§ **What you will do**
Copy every line from the one that holds "The image size is (1130, 601)." to the end of the records below, exactly and with nothing else, but without any pictures.

Pixel coordinate grounding data:
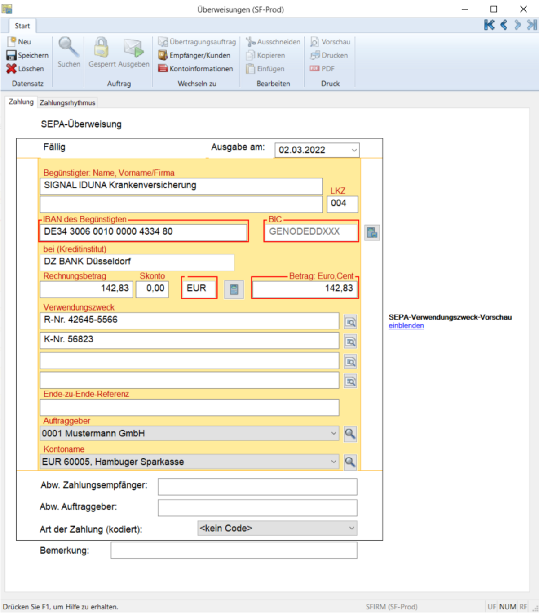The width and height of the screenshot is (539, 613).
Task: Click into the Bemerkung text field
Action: (234, 551)
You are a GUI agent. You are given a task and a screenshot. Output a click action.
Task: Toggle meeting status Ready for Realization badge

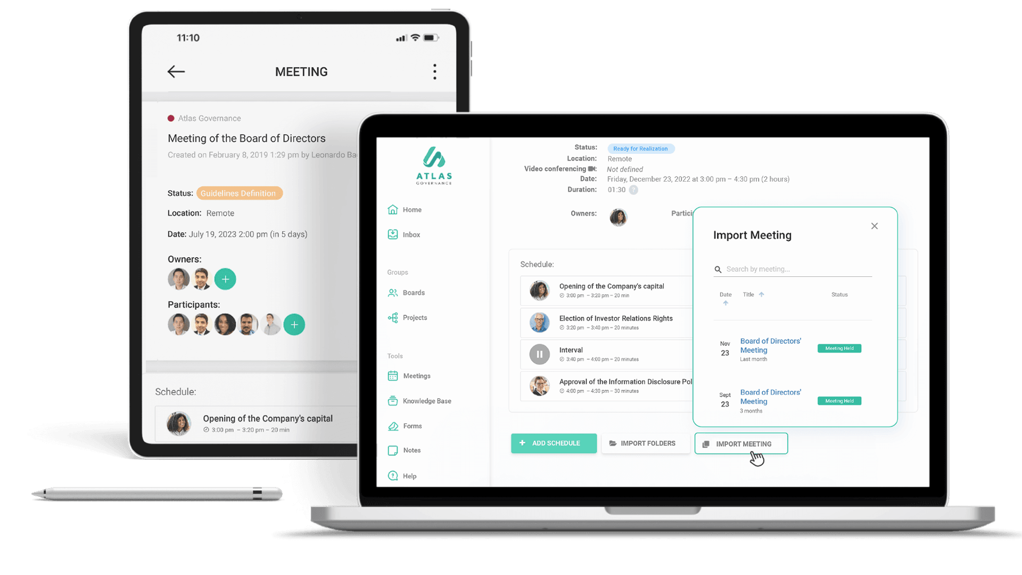coord(640,147)
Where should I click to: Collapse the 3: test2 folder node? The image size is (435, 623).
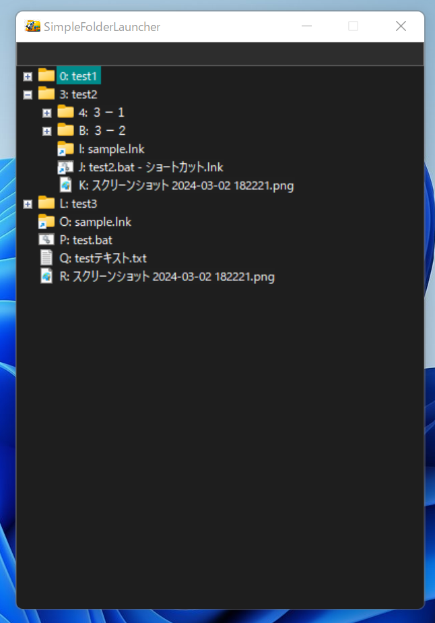28,94
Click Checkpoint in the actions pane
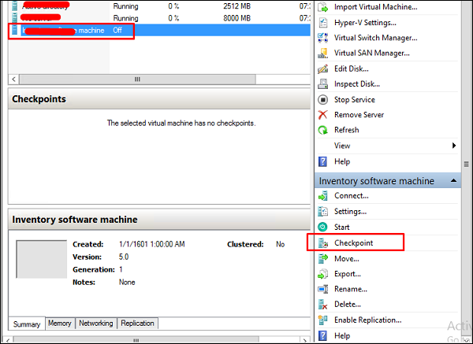The height and width of the screenshot is (344, 473). 353,242
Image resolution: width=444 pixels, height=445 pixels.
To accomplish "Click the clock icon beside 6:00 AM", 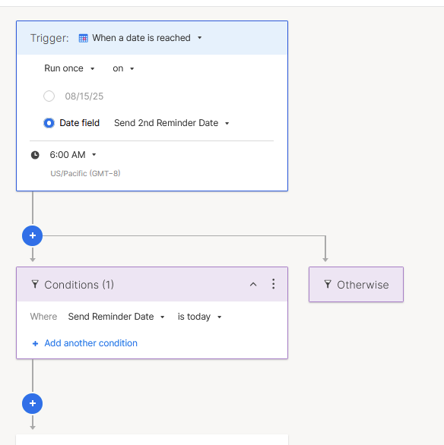I will [35, 155].
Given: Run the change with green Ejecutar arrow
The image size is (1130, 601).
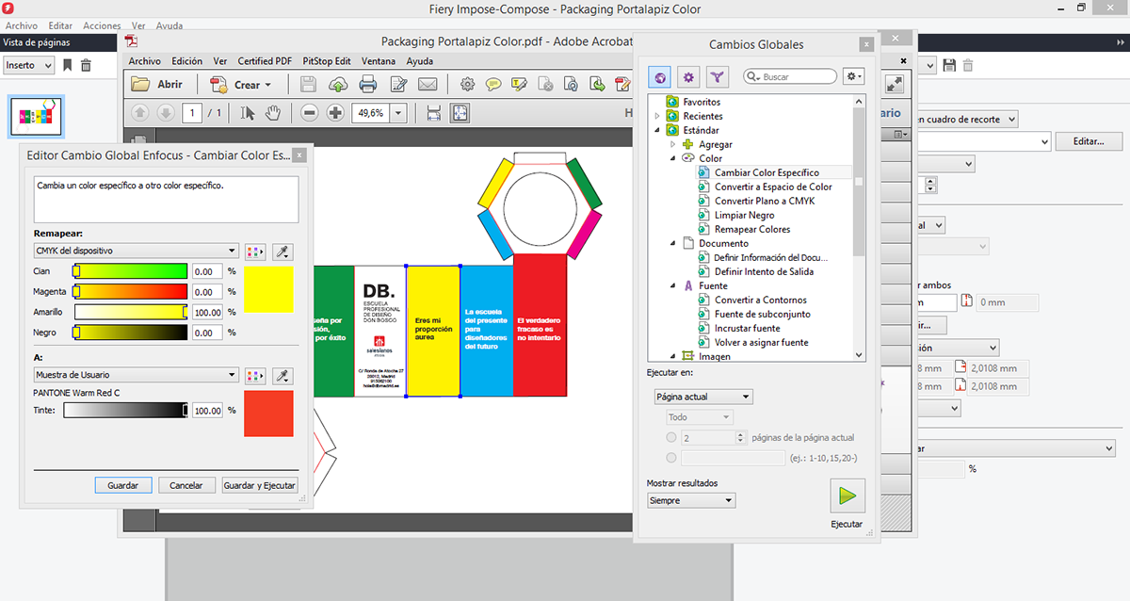Looking at the screenshot, I should click(x=847, y=495).
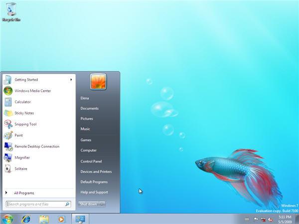This screenshot has height=224, width=299.
Task: Open Windows Media Player from taskbar
Action: [61, 219]
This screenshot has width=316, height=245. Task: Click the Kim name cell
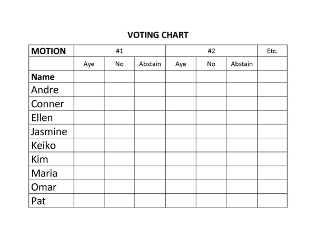click(x=40, y=159)
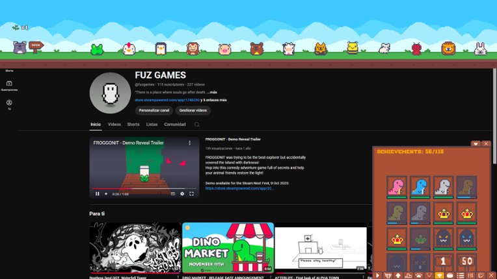Open the three-dot menu on the video
The width and height of the screenshot is (497, 279).
(x=190, y=143)
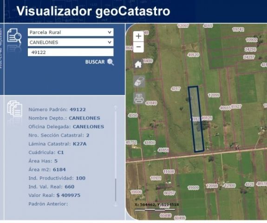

§ **Finished exercise**
The image size is (1130, 601).
Looking at the screenshot, I should click(x=847, y=495).
This screenshot has height=224, width=299.
Task: Open Windows Media Player from taskbar
Action: [61, 219]
This screenshot has width=316, height=245. Task: Click the Kim name cell
click(x=40, y=159)
Open the three-dot menu on the video
The width and height of the screenshot is (497, 279).
(x=190, y=143)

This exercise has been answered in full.